Put yourself in my shoes (those of a financial planner). Could you recommend that someone leave Social Security behind?
Imagine that you are a rock-climbing instructor. You are teaching students how to climb a 100-foot rock face. A student comes up to you and asks if he can climb without any safety ropes. The student insists that they can scale the wall faster without the hindrance of ropes. You know the skill of the student, but also the difficulty and duration of the climb. Would you permit the student his request? Of course not!
What if they get half-way up the wall and realize that they needed the ropes after all? What if they fall? What if the student isn’t as skilled as you thought?
In the same way, I can't bring myself to recommend opting-out of Social Security.

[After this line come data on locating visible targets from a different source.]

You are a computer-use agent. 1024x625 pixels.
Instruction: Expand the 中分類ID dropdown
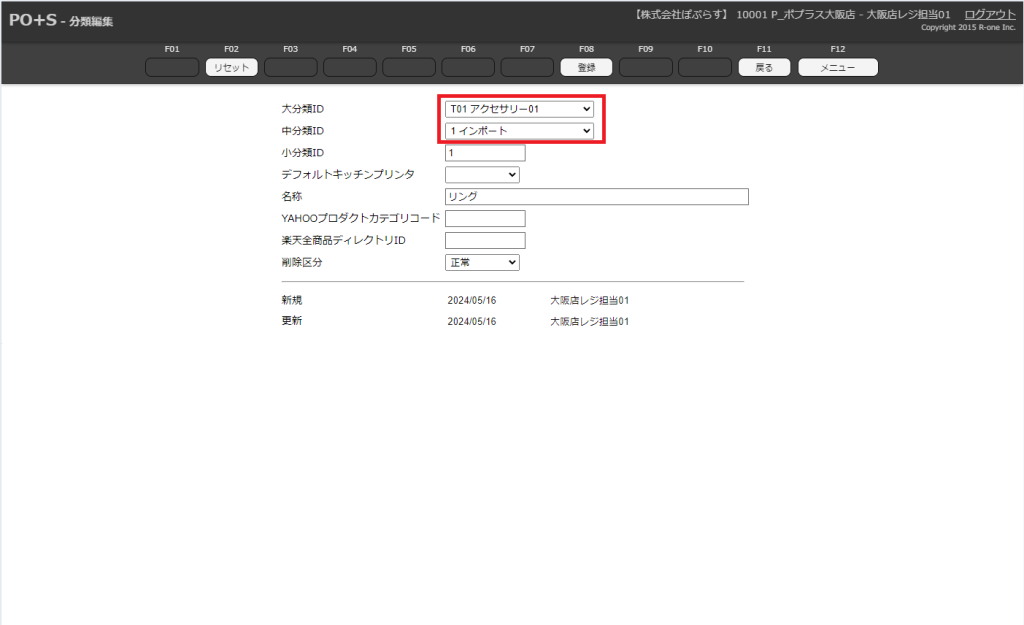[520, 131]
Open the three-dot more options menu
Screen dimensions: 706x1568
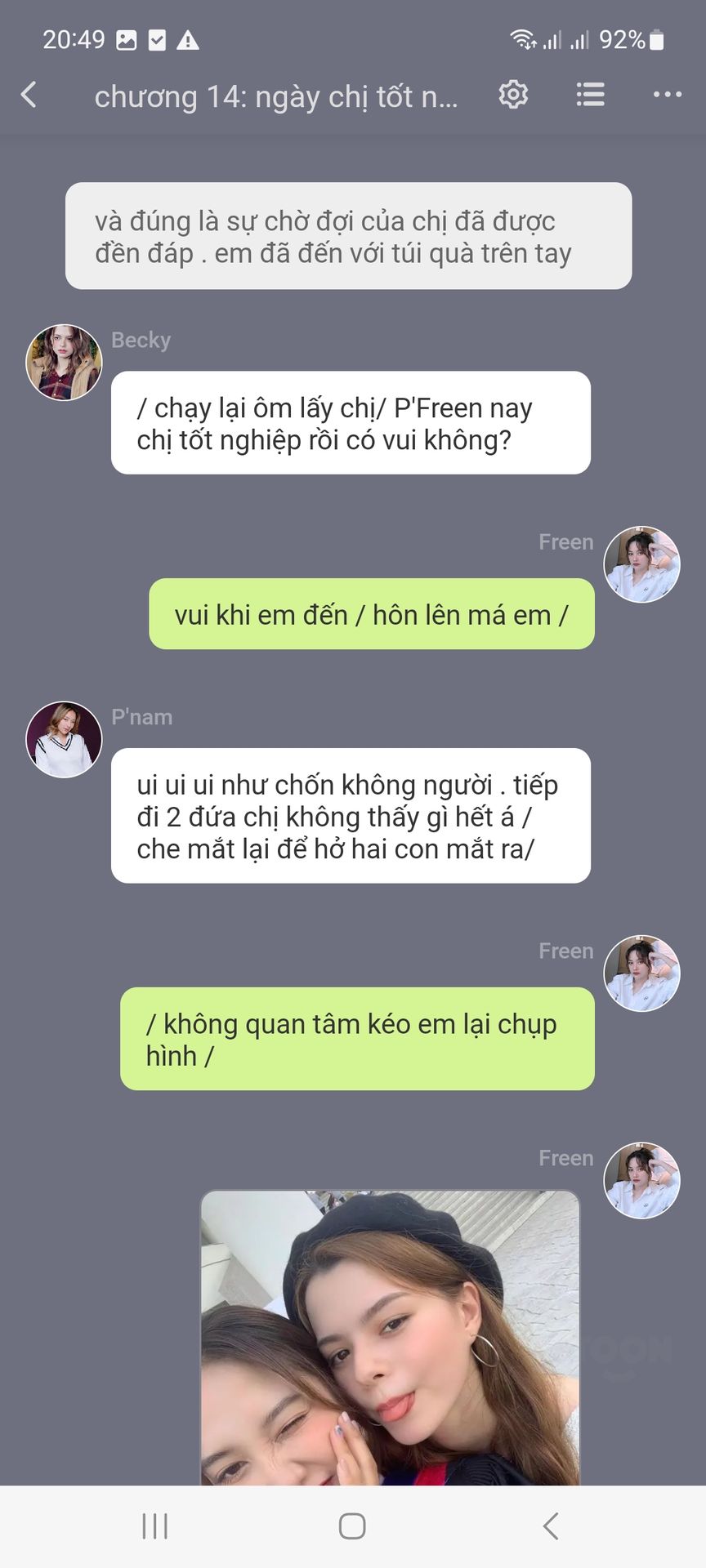pos(667,96)
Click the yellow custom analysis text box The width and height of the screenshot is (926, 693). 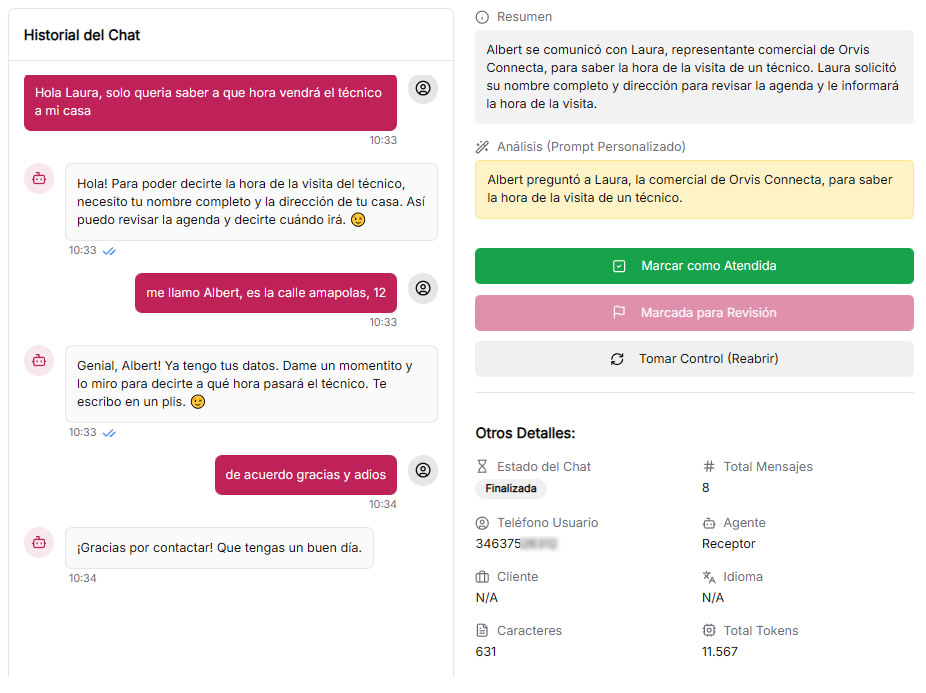694,189
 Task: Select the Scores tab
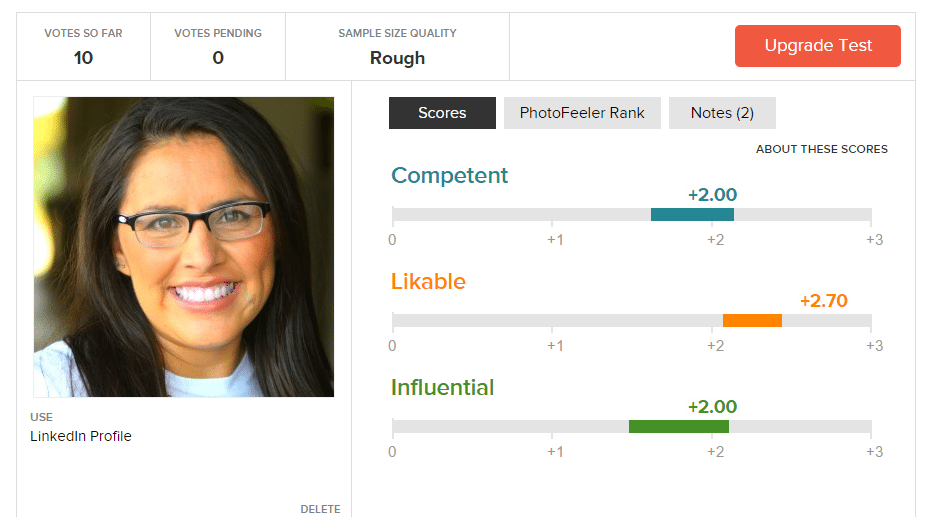(x=442, y=113)
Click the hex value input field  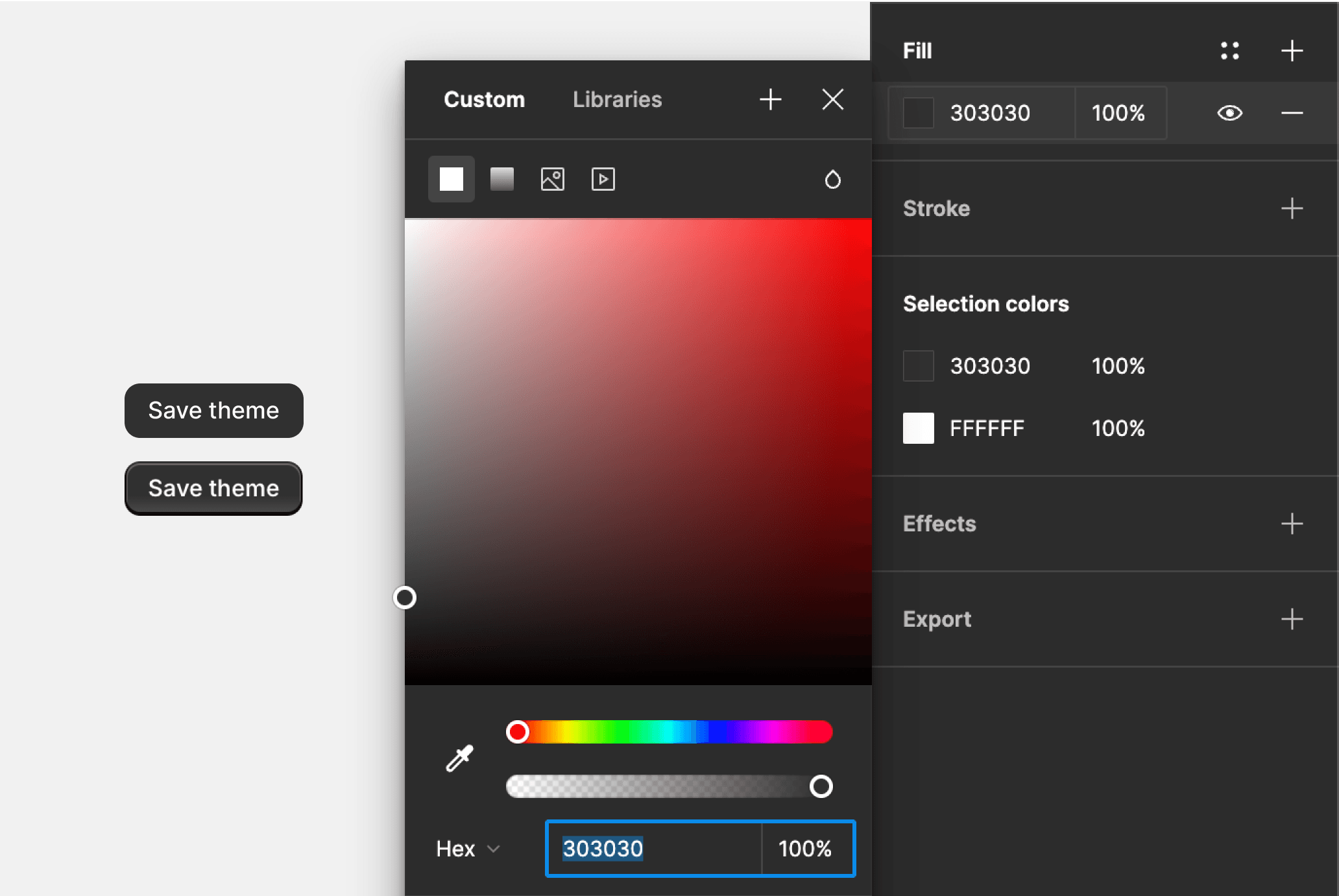652,849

With investing comes risk. When you opt-out of Social Security, you exchange a fixed benefit for a variable one. Taking on investment risk for 35-years is not for the faint of heart. There are several factors that could reduce your retirement benefit if you choose to opt-out:
Being too conservatively invested – In the words of Young Jeezy, “Scared money don’t make no money.” An overly conservative portfolio can be a detriment to your long-term return potential. I’ve met too many people with retirement portfolios in cash or money market accounts to trust the average investor.
Making poor investment decisions – Although the market has averaged about 10% over the long-term, the average investor comes in at around 5%. Why? Because people make dumb decisions. They sell in fear at market lows and buy in overconfidence at market highs. Most of my job is keeping people from making dumb decisions.
Not investing enough – 74% of retirement success is based upon one thing: your savings rate. 1 in 3 Americans has less than $5,000 saved for retirement. Everyone loves to talk about investment risk, but the biggest risk is not saving enough.
Not investing soon enough – Compounded interest is no joke. Someone who starts saving at a younger age will have a much easier time saving for retirement than someone who delays. Too many people do not take retirement saving seriously until it’s too late.
In short, when you opt out of Social Security you give up one risk, government instability, for many more.
4.) Potentially Marginal Benefit
In the example above, John and his spouse would have a $3,467 monthly benefit together. Compare this with the $3,827 per month they would generate if they had invested all their tax savings instead. Is it worth the $360 extra income per month for 35 years of added risk and discipline?
In summary, I do not think ministers of the Gospel should opt out of Social Security. The theological and moral arguments against it are sound, the risks are many, and the financial impact can be marginal.